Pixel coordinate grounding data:
+-------+

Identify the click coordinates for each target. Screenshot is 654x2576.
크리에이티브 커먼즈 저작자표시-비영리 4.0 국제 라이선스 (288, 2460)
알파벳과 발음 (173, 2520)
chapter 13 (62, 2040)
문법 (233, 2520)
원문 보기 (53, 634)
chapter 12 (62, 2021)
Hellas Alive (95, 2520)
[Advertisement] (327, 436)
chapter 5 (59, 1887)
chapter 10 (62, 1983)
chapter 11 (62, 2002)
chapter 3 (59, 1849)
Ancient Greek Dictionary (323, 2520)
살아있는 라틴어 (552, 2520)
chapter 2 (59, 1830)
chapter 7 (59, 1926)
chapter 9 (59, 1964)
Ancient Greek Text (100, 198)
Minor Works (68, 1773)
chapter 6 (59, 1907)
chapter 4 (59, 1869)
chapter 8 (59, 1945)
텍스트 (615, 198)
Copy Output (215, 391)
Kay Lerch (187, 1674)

+-------+

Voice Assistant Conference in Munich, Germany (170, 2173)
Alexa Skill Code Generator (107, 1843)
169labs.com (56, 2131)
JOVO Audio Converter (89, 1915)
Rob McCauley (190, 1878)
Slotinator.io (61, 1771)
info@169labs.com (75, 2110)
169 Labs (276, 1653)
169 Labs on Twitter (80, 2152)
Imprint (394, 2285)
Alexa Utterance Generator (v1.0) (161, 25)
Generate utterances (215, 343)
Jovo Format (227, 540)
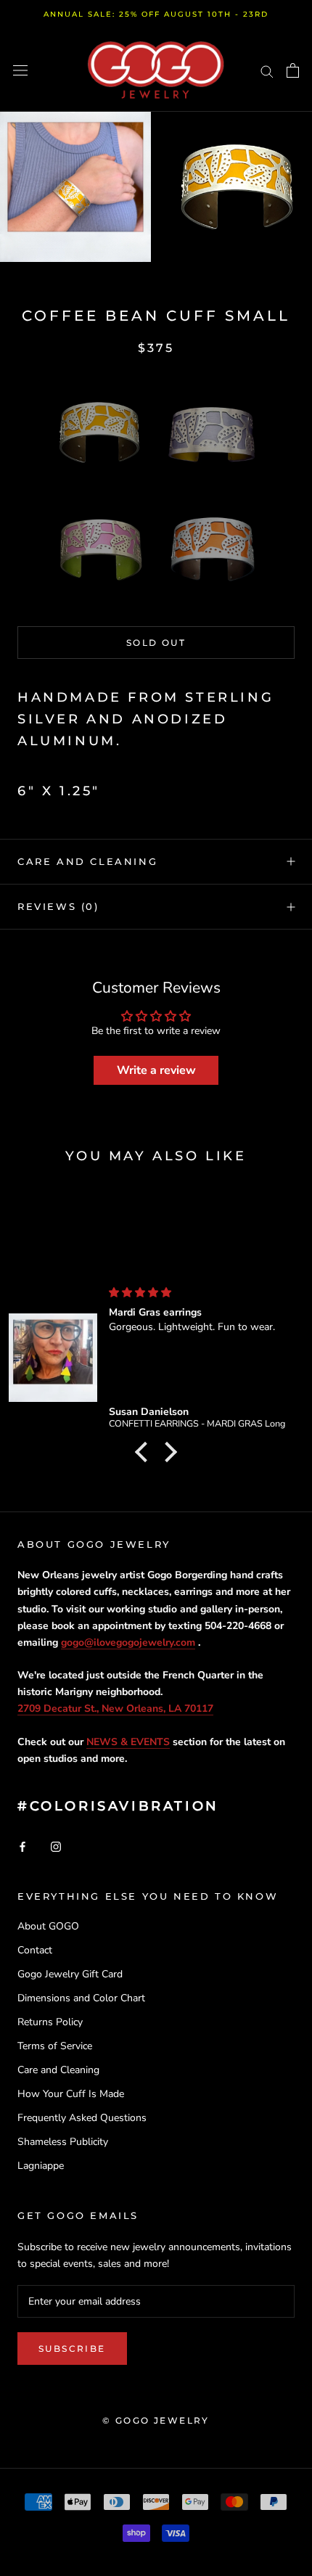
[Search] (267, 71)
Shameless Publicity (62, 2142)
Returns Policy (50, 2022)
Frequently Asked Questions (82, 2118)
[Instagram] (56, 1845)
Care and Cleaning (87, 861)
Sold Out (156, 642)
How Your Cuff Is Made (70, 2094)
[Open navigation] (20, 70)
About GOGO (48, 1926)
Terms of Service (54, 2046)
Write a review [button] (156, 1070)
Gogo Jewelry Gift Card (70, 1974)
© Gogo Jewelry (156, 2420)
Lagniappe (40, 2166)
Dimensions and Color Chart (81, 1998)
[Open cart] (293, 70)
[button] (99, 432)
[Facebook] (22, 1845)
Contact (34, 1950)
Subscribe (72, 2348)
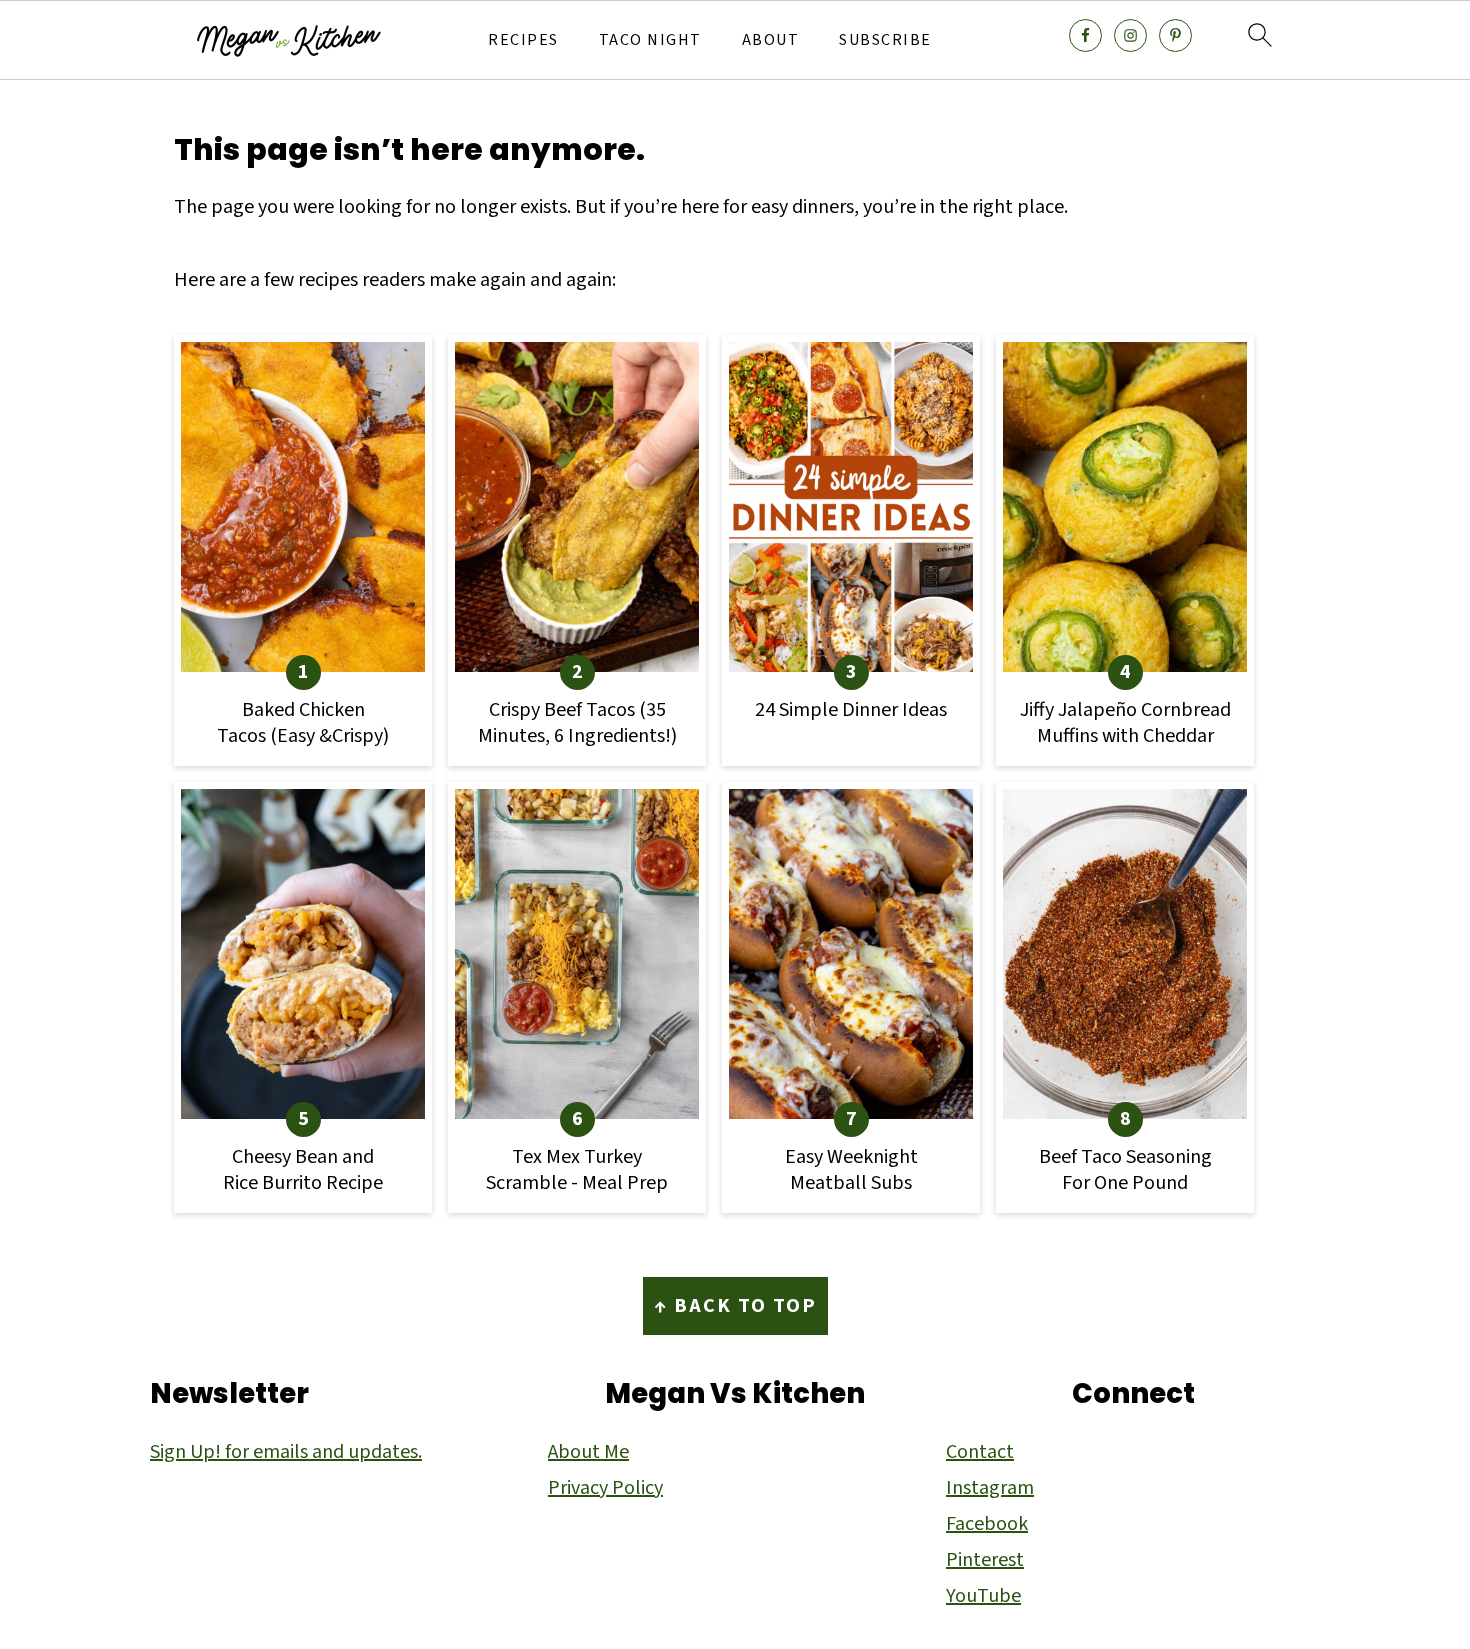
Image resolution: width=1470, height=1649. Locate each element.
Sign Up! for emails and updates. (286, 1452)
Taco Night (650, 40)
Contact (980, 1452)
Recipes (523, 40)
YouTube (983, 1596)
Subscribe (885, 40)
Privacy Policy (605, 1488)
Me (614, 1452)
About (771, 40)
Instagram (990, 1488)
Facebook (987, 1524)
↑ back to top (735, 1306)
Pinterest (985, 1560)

+-------+

Output should consist of the lines above from the one with "Lagniappe (40, 2166)" down to the one with "Pinterest (985, 1560)", exact and without pictures.

Lagniappe (40, 2166)
Dimensions and Color Chart (81, 1998)
[Open cart] (293, 70)
[button] (99, 432)
[Facebook] (22, 1845)
Contact (34, 1950)
Subscribe (72, 2348)
Image resolution: width=1470, height=1649. Locate each element.
Sign Up! for emails and updates. (286, 1452)
Taco Night (650, 40)
Contact (980, 1452)
Recipes (523, 40)
YouTube (983, 1596)
Subscribe (885, 40)
Privacy Policy (605, 1488)
Me (614, 1452)
About (771, 40)
Instagram (990, 1488)
Facebook (987, 1524)
↑ back to top (735, 1306)
Pinterest (985, 1560)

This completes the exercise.